**Supplied data:**
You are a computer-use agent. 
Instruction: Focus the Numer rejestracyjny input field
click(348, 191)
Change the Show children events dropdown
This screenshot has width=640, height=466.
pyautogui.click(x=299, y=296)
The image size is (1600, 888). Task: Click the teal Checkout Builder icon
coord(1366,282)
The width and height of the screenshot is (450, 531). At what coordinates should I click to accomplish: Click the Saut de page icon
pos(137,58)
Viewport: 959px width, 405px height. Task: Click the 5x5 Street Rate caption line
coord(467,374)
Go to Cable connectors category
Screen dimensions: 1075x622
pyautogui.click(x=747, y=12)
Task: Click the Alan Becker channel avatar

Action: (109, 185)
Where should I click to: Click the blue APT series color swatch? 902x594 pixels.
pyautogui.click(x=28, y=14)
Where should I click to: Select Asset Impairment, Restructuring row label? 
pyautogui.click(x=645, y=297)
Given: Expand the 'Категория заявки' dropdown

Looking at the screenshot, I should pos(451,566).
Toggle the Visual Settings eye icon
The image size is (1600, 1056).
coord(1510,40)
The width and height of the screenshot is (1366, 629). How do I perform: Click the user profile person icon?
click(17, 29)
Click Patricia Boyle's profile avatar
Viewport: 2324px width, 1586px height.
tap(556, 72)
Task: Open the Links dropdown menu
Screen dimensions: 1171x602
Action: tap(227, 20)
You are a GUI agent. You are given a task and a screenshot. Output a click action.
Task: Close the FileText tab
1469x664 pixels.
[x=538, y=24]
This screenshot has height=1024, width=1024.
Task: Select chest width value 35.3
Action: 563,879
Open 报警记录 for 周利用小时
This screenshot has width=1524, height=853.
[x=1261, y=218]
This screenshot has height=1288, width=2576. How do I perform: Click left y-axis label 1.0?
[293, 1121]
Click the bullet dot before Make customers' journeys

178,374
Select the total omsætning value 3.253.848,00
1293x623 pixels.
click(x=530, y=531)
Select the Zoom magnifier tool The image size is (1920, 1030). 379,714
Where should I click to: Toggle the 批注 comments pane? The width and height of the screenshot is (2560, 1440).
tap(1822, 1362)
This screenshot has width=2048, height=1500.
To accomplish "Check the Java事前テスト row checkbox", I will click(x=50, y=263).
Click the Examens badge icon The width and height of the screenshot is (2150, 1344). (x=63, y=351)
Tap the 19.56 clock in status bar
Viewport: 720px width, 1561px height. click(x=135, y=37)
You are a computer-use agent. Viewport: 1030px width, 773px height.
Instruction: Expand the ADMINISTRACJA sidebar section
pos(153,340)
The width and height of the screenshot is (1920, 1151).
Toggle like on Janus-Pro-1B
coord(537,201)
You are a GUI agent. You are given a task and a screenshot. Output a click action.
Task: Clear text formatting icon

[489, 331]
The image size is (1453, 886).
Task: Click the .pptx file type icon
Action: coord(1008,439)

**Directive:**
Copy out the lines again, starting with the line containing "Go to Cable connectors category" and continuing through the line containing "pyautogui.click(x=28, y=14)", with their requests included. In each answer, shift every coordinate up by 37.

**In response:**
Go to Cable connectors category
Screen dimensions: 1075x622
pyautogui.click(x=784, y=49)
Task: Click the Alan Becker channel avatar

Action: (146, 222)
Where should I click to: Click the blue APT series color swatch? 902x594 pixels.
pyautogui.click(x=65, y=51)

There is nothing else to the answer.